My other favourite thing about Falcon is that we get to tell
these kids that God is crazy about them, and he’d do anything for them; and we
get to back that up with everything we say and do, every minute of the day. I
like that a lot. It’s show and tell really – and that’s the way it should be.
My other favourite moment on the coach was when a girl showed me the ‘Father’s
Love Letter’ that we’d offered them to take away – a little collection of bible
verses about the way God feels about them (www.fathersloveletter.com)
– and told me she’d already read it five times, and she loves it, because she
doesn’t even have a father but now she does.
And finally I love Falcon because it changes me. In fact, it
makes me more free. Not free in the Western, couch-potato sense, or even the
trippy, hippy sort of sense, but in the sense of a free runner. Because this
thought occurred to me last night: in what way are free runners ‘free’? In that
they can overcome any obstacle. They have trained – they have sought out the
toughest challenges and gone through the hard work and the pain of practice –
and now they are strong, and they are fearless. They are free in the sense that
they are unstoppable. The idea of free running is that you run straight in one
direction regardless of what’s in the way, and nothing can hold you back.

* INSTRUCTION 1
Write out the Falcon passage word for word, beginning at the words "And finally I" and stopping after "hold you back.".
* INSTRUCTION 2
Extend the Falcon passage onward from its final sentence.
The material that comes next has no connection to the Falcon passage.

* GIVEN INFORMATION
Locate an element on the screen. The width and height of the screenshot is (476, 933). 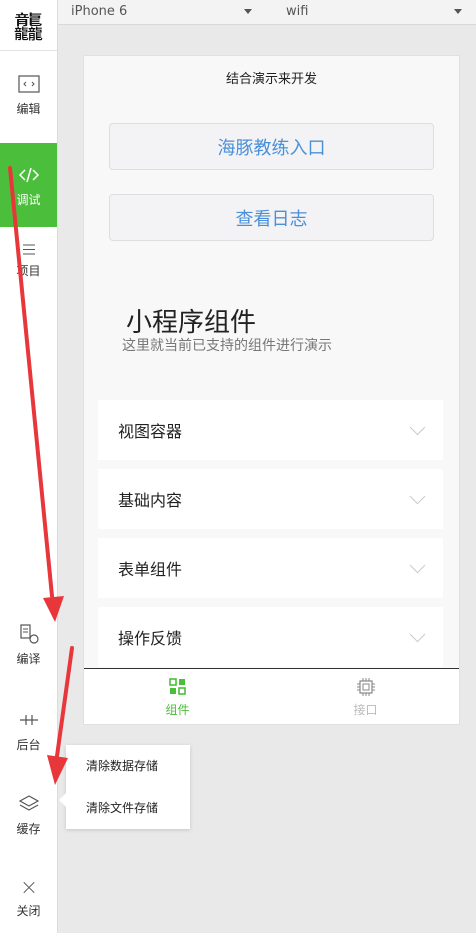
simulator-topbar: iPhone 6 wifi is located at coordinates (267, 12).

* EXERCISE ANSWER 1
And finally I love Falcon because it changes me. In fact, it
makes me more free. Not free in the Western, couch-potato sense, or even the
trippy, hippy sort of sense, but in the sense of a free runner. Because this
thought occurred to me last night: in what way are free runners ‘free’? In that
they can overcome any obstacle. They have trained – they have sought out the
toughest challenges and gone through the hard work and the pain of practice –
and now they are strong, and they are fearless. They are free in the sense that
they are unstoppable. The idea of free running is that you run straight in one
direction regardless of what’s in the way, and nothing can hold you back.

* EXERCISE ANSWER 2
I want to love like a free runner. I want to have the sort
of love that Jesus had – the sort of love that will not stop, that will not be
put off by its beloved being unpleasant or unlovable. A love that cannot be
weakened, even by rejection, a love that bears all things, hopes all things,
endures all things. The sort of love that lays down its own life day, after
day, after day, after day. And I think that Falcon Camp, in all its beauty,
works for me like training for this kind of love. It takes more effort than
normal life but that is good for me because it builds my heart muscles.
Hopefully, it makes me a little bit more like Jesus. Grows in me a little more of
his kind of love. Strong, fearless and unstoppable. Free runner love.